Gestion
Identifier les irritants opérationnels
et les sources de friction organisationnelle
Publié le : 17 février 2026 | Dernière modification le : 19 février 2026
Dans de nombreuses organisations, le sentiment dominant est paradoxal : les équipes travaillent fort, les gestionnaires sont engagés, les outils se multiplient… et pourtant, la performance globale stagne et parfois régresse. Les délais s’allongent, la charge mentale augmente et les mêmes problèmes reviennent, réunion après réunion.
Souvent, la cause n’est ni un manque de compétence ni un manque de volonté.
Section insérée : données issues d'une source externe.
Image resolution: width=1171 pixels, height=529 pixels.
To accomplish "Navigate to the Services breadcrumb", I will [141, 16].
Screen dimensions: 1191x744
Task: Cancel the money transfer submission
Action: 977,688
Elle se situe ailleurs : dans les irritants opérationnels et les frictions organisationnelles, mal identifiés ou mal compris.
Comprendre ce qu’est réellement un irritant opérationnel
En premier lieu, nous allons nous entendre sur la définition d’un irritant opérationnel, ce n’est ni une simple plainte ni une résistance individuelle au changement. Il s’agit d’un point de friction récurrent dans la façon dont le travail se fait réellement : une étape inutile, une information manquante, une validation redondante, une coordination mal définie. J’aimerais mettre l’emphase sur le caractère récurrent de l’irritation.
Ces irritants ne sont pas toujours spectaculaires. Pris isolément, ils semblent mineurs. Mais cumulés, ils génèrent :
- du re-travail,
- des délais invisibles,
- une surcharge cognitive,
- et une perte de qualité décisionnelle.
À l’inverse, confondre irritants et problématiques humaines mène souvent à des solutions inadaptées : formation inutile, changement d’outil prématuré ou ajout de nouvelles règles.
Pourquoi les organisations ont tendance à passer à côté des vrais problèmes
L’une des raisons principales tient à l’écart entre le travail prescrit (la manière dont on pense que le travail se fait, que ce soit formel ou informel) et le travail réel (la manière dont le travail se fait réellement sur le terrain). Les procédures décrivent une organisation idéale, linéaire et stable. La réalité, elle, est faite d’arbitrages permanents, d’exceptions et d’adaptations locales.
Plusieurs facteurs expliquent cette cécité organisationnelle :
- une faible observation du terrain,
- une culture orientée solutions rapides,
- la pression pour « faire quelque chose » plutôt que comprendre,
- la croyance que l’outil ou la technologie réglera le problème.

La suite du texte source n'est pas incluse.